• EXERCISE INSTRUCTIONS: Beginning with the line that holds "Image resolution: width=644", copy each line through the end of the material below, exactly and with no pictures.

• DATA EXTRACTS:
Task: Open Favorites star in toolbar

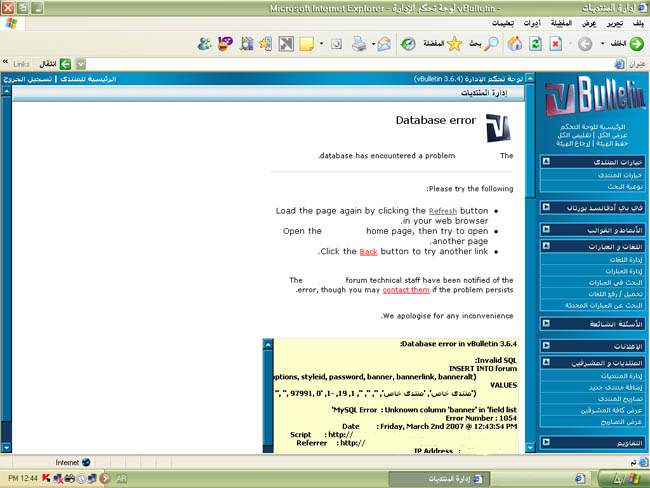Action: pyautogui.click(x=453, y=44)
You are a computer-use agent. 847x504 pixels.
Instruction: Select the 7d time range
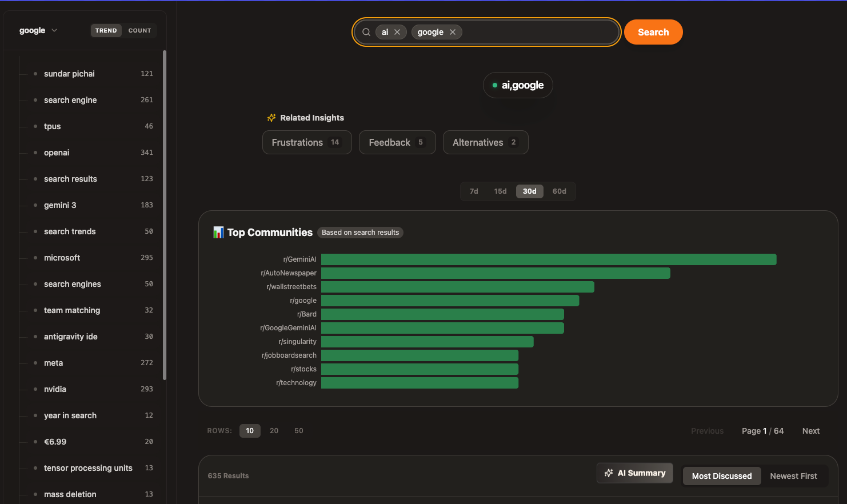[x=474, y=191]
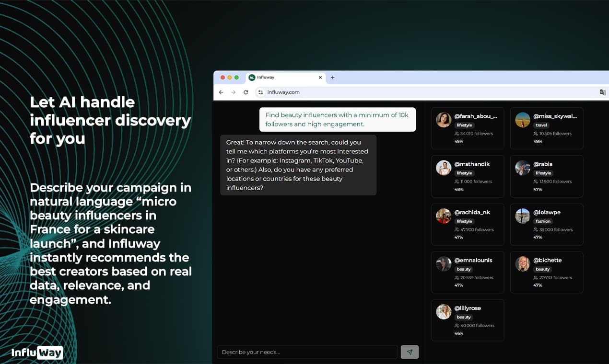Toggle the lifestyle tag on the @msthandik card
Screen dimensions: 609x364
pyautogui.click(x=464, y=173)
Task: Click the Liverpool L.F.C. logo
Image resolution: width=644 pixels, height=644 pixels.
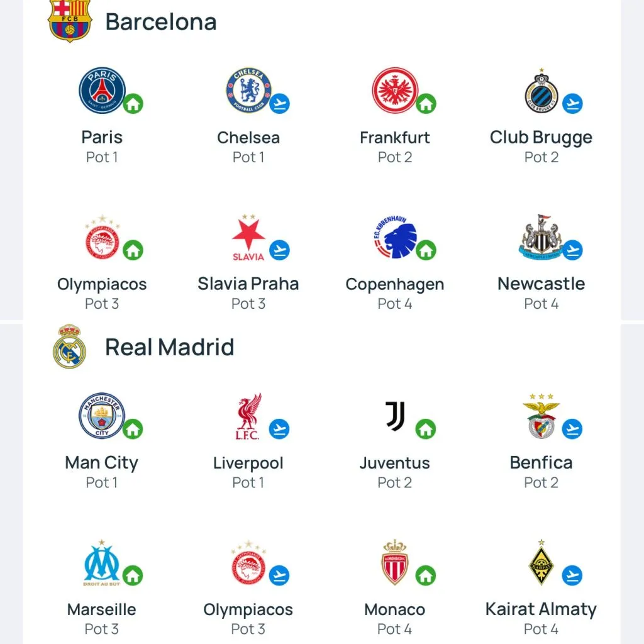Action: tap(248, 416)
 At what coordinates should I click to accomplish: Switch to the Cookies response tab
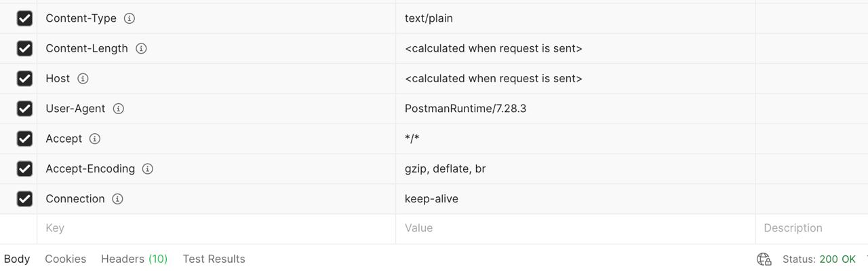coord(65,259)
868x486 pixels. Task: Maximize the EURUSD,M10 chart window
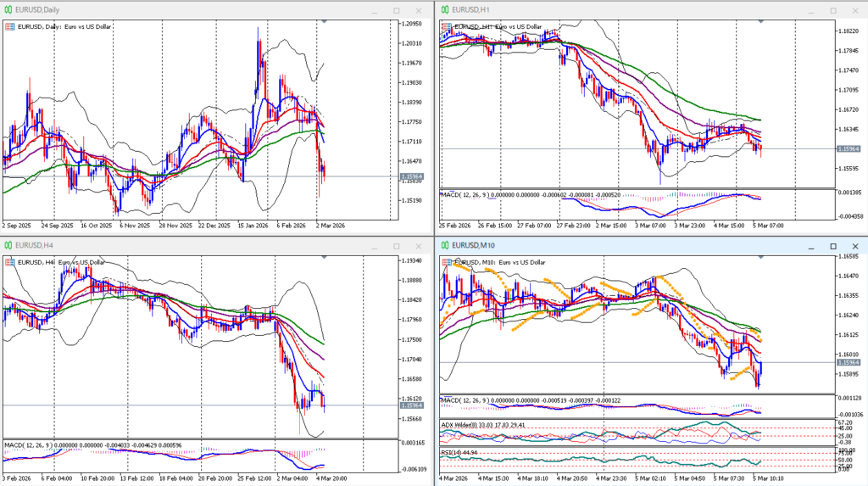pyautogui.click(x=832, y=245)
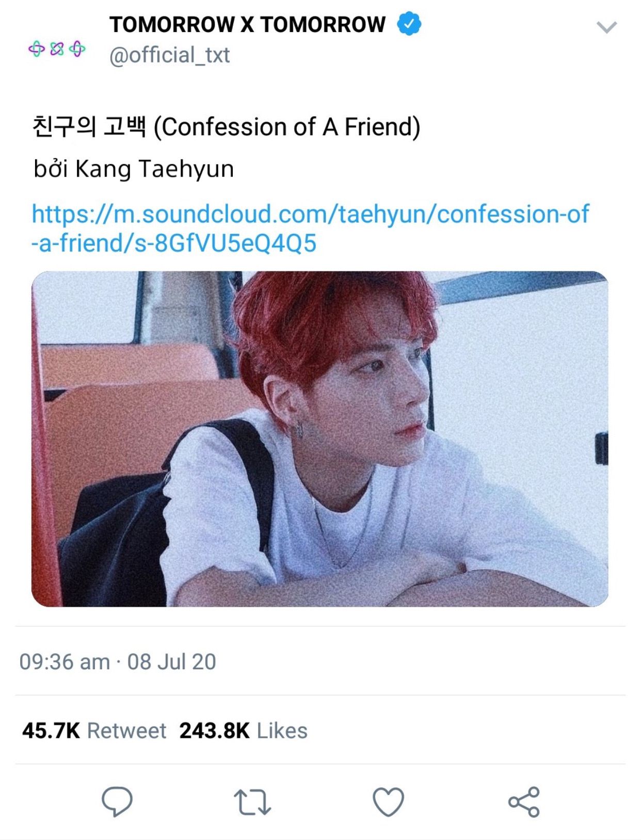Viewport: 641px width, 840px height.
Task: Select the Korean title tweet text
Action: (226, 127)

• TASK RESPONSE:
Image resolution: width=644 pixels, height=644 pixels.
Action: tap(248, 416)
 At what coordinates should I click to accomplish: Switch to the Cookies response tab
coord(65,259)
868x486 pixels. Task: Maximize the EURUSD,M10 chart window
pyautogui.click(x=832, y=245)
Viewport: 641px width, 840px height.
Task: Select the Korean title tweet text
Action: (226, 127)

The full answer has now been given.